◆ **Collection entries**
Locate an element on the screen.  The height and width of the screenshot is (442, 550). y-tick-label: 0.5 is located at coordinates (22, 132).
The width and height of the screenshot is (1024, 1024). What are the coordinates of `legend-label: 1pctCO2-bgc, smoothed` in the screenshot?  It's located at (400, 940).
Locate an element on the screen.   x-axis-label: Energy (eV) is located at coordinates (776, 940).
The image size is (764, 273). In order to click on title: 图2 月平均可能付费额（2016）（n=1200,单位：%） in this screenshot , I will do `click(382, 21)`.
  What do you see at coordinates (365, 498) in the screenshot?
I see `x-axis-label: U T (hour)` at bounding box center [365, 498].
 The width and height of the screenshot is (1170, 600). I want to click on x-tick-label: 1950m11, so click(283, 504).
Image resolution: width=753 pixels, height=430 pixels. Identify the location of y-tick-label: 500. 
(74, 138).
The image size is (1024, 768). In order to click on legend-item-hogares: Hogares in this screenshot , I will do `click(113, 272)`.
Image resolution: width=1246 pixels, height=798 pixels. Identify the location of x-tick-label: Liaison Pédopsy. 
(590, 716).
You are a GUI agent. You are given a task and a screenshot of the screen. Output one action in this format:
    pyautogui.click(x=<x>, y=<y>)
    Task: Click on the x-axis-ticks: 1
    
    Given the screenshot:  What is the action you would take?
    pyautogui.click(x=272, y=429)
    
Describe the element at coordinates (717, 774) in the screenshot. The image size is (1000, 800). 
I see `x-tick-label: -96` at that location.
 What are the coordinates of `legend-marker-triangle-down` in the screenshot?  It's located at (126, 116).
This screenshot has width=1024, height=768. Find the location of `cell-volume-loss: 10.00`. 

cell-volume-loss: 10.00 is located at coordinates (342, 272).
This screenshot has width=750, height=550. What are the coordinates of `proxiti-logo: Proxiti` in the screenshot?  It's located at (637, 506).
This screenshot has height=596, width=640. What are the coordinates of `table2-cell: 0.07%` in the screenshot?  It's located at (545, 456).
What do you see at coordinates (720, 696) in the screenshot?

◆ **Task brief**
Reproduce every one of the lines above without any change to their wording, spacing, or symbols.

◆ **Task result**
Locate an element on the screen.  The height and width of the screenshot is (442, 550). y-tick-label: 0.5 is located at coordinates (22, 132).
The width and height of the screenshot is (1024, 1024). What are the coordinates of `legend-label: 1pctCO2-bgc, smoothed` in the screenshot?  It's located at (400, 940).
Locate an element on the screen.   x-axis-label: Energy (eV) is located at coordinates (776, 940).
The image size is (764, 273). In order to click on title: 图2 月平均可能付费额（2016）（n=1200,单位：%） in this screenshot , I will do `click(382, 21)`.
  What do you see at coordinates (365, 498) in the screenshot?
I see `x-axis-label: U T (hour)` at bounding box center [365, 498].
 The width and height of the screenshot is (1170, 600). I want to click on x-tick-label: 1950m11, so click(283, 504).
Image resolution: width=753 pixels, height=430 pixels. Identify the location of y-tick-label: 500. 
(74, 138).
The image size is (1024, 768). In order to click on legend-item-hogares: Hogares in this screenshot , I will do `click(113, 272)`.
Image resolution: width=1246 pixels, height=798 pixels. Identify the location of x-tick-label: Liaison Pédopsy. 
(590, 716).
You are a GUI agent. You are given a task and a screenshot of the screen. Output one action in this format:
    pyautogui.click(x=<x>, y=<y>)
    Task: Click on the x-axis-ticks: 1
    
    Given the screenshot:  What is the action you would take?
    pyautogui.click(x=272, y=429)
    
Describe the element at coordinates (717, 774) in the screenshot. The image size is (1000, 800). 
I see `x-tick-label: -96` at that location.
 What are the coordinates of `legend-marker-triangle-down` in the screenshot?  It's located at (126, 116).
This screenshot has width=1024, height=768. Find the location of `cell-volume-loss: 10.00`. 

cell-volume-loss: 10.00 is located at coordinates (342, 272).
This screenshot has width=750, height=550. What are the coordinates of `proxiti-logo: Proxiti` in the screenshot?  It's located at (637, 506).
This screenshot has height=596, width=640. What are the coordinates of `table2-cell: 0.07%` in the screenshot?  It's located at (545, 456).
What do you see at coordinates (720, 696) in the screenshot?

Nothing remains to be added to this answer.